Pieter Verhallen, teaching assistant professor in marketing

Making a good pitch to the judges is key.

“I was confident in our ability to present our project well, but I was still a bit shocked when we won because the other projects were great too,” says Krishnaswamy.

For Verhallen, it was gratifying to work with motivated students. “They are definitely self-sufficient,” he says. “It’s always nice to work with this kind of student, regardless of age or level.”

And no matter the age or level, a key part of NC State’s mission is to give back to community and state residents.

“We’re training the next generation of graduates, primarily from North Carolina,” says Verhallen. “It’s about the knowledge we create, the research and our overall contribution to science in the region.

NC State’s contribution to science has advanced the NCSFF’s goal of encouraging STEM participation in schools.

“As a small nonprofit, NC State’s support and partnership has been a critical part of our ability to raise awareness and provide opportunity for North Carolina students,” said NCSFF Executive Director, Theresa Gibson.

NC State hosts the statewide version of the North Carolina Science and Engineering Fair on campus most years, which has provided many students with a first-time college visit.

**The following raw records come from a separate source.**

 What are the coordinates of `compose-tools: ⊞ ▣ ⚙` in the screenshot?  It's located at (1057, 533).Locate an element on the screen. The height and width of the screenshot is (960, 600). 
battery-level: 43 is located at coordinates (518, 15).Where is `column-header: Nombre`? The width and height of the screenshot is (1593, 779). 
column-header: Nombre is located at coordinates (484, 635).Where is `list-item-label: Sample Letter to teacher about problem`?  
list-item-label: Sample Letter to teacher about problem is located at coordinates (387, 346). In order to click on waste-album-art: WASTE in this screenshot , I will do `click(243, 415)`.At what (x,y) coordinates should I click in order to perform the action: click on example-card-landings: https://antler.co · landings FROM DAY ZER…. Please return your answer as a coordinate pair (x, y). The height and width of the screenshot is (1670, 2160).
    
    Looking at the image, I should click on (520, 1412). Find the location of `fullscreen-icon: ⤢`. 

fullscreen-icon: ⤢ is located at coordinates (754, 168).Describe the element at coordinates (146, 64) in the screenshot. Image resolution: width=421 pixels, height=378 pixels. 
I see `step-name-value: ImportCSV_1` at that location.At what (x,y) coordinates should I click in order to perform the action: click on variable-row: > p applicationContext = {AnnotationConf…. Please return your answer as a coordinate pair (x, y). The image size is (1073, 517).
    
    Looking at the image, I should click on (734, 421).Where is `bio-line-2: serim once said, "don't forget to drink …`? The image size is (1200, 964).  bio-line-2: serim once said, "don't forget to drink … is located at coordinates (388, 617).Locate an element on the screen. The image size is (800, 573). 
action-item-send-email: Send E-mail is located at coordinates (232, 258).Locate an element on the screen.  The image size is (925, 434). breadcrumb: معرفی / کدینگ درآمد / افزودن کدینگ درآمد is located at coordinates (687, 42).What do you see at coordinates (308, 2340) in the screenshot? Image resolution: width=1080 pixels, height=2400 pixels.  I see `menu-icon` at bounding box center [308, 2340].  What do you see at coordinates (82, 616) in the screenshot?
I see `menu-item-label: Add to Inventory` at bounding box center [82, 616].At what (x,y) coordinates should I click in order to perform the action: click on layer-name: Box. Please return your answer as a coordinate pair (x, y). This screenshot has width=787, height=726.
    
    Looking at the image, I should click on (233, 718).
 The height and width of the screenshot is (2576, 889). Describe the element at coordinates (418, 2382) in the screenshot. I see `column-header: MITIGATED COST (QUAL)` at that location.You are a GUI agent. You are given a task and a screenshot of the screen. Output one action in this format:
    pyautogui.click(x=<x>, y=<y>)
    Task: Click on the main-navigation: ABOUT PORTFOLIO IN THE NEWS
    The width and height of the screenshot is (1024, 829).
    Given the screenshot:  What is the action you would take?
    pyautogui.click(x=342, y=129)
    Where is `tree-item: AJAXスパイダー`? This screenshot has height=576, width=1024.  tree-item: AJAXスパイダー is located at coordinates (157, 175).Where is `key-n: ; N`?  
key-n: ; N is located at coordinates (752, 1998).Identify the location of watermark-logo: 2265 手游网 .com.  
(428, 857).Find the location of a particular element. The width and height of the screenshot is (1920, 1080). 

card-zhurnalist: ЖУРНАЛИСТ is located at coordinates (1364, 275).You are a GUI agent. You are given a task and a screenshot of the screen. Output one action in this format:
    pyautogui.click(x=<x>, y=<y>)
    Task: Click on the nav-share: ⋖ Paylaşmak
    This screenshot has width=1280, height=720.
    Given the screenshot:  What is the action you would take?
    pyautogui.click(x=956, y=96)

Holly Hurlburt, assistant dean of the state of North Carolina and executive director of academic enrichment programs, facilitates the partnership between the university and the NCSFF, which coordinates the fair.

NC State faculty members often work with student researchers as mentors for NCSFF competitions. “Feedback about having a mentor has been overwhelmingly positive throughout the program,” says Gibson. “We are very grateful to Pieter for his generous contribution of time.”

The mentoring relationship is also a positive experience for teachers.

I appreciated their professionalism. They were proactive, well prepared and curious.

In guiding Bhagat and Krishnaswamy, “I appreciated their professionalism. They were proactive, well-prepared and curious,” notes Verhallen. “They wanted to win, that’s for sure.”

Winning regional and national competitions this year gives Krishnaswamy the inspiration she needs, she says. “Our validation of these science competitions makes me really excited to get into this kind of thing at university.”